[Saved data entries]

==================================================

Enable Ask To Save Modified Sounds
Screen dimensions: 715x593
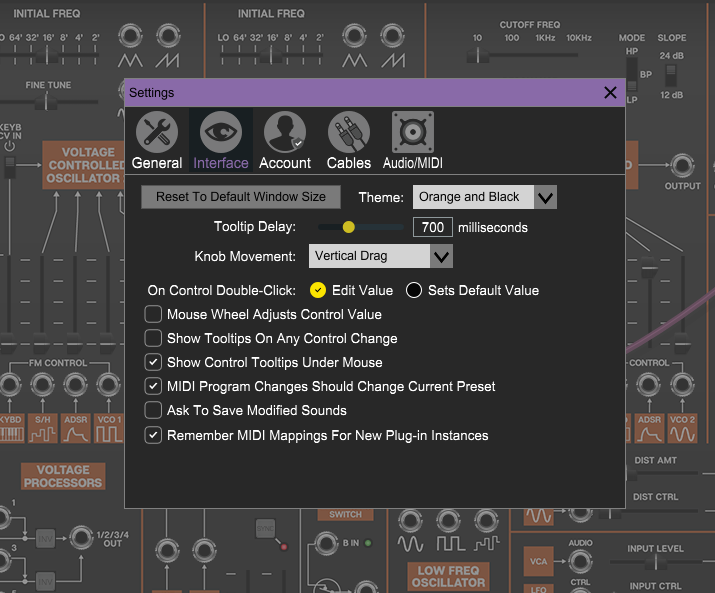[x=153, y=410]
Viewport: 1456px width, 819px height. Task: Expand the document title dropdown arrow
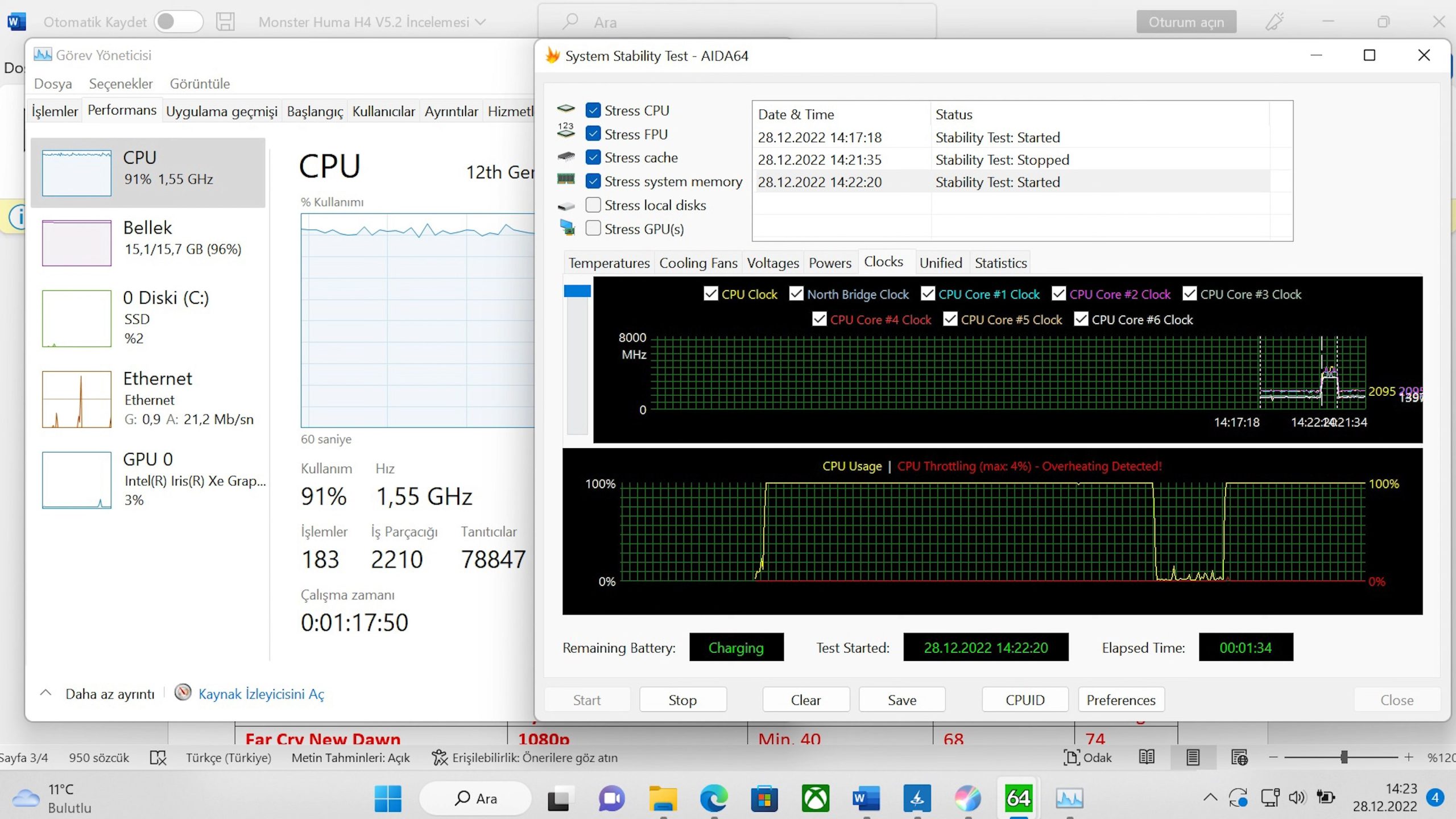(481, 22)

==================================================

> **PROBLEM DESCRIPTION**: Convert the lines of all the items above into a JSON list of strings, one string per line and no blank lines. Leave the pictures out of the list.

> **FINISHED ANSWER**:
[
  "Enable Ask To Save Modified Sounds",
  "Screen dimensions: 715x593",
  "[x=153, y=410]",
  "Viewport: 1456px width, 819px height. Task: Expand the document title dropdown arrow",
  "(481, 22)"
]